----- Exercise materials -----

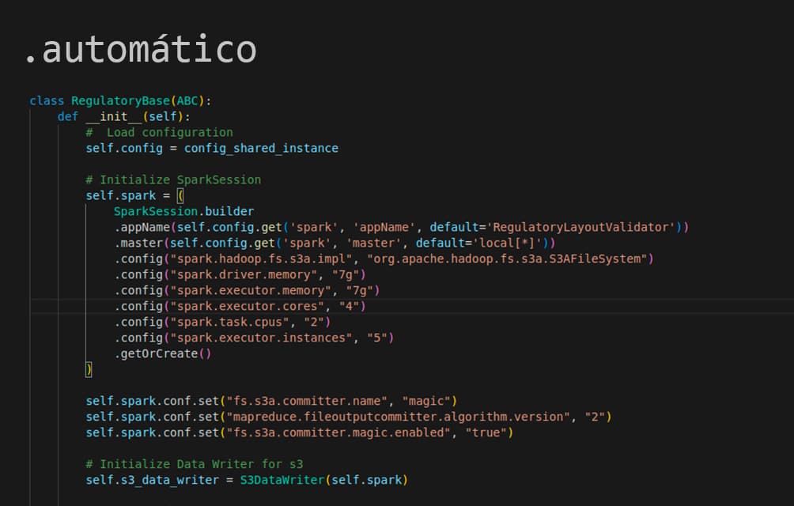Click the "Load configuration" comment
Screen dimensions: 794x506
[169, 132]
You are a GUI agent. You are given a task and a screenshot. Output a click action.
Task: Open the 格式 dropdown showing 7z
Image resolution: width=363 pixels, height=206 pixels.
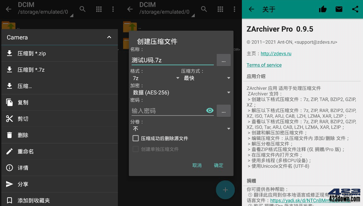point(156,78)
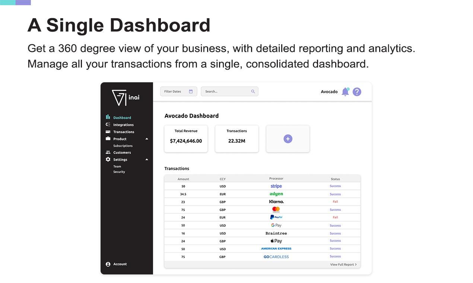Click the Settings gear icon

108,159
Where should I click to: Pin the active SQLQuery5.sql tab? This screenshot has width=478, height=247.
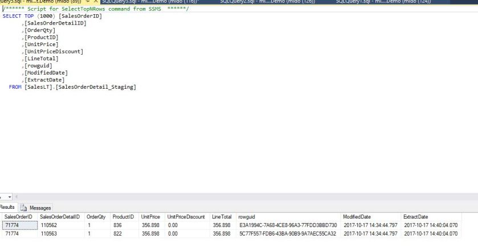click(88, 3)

-----
----- Exercise materials -----

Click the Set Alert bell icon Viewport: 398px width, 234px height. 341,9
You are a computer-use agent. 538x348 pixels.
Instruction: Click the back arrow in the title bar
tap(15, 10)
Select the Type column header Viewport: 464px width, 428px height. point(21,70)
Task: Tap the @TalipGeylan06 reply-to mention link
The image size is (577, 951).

-----

◆ What you need to do ◆
Copy out the material word for word, starting at the line that contains "You are a GUI" and stopping after the line that contains "click(88, 3)". Leave out the pictures.

◆ Output below ◆
You are a GUI agent. You are given a task and a screenshot. Output a click action.
Task: Open the 格式 dropdown showing 7z
Image resolution: width=363 pixels, height=206 pixels.
point(156,78)
Click the Settings gear icon

108,159
Where should I click to: Pin the active SQLQuery5.sql tab? This screenshot has width=478, height=247.
click(88, 3)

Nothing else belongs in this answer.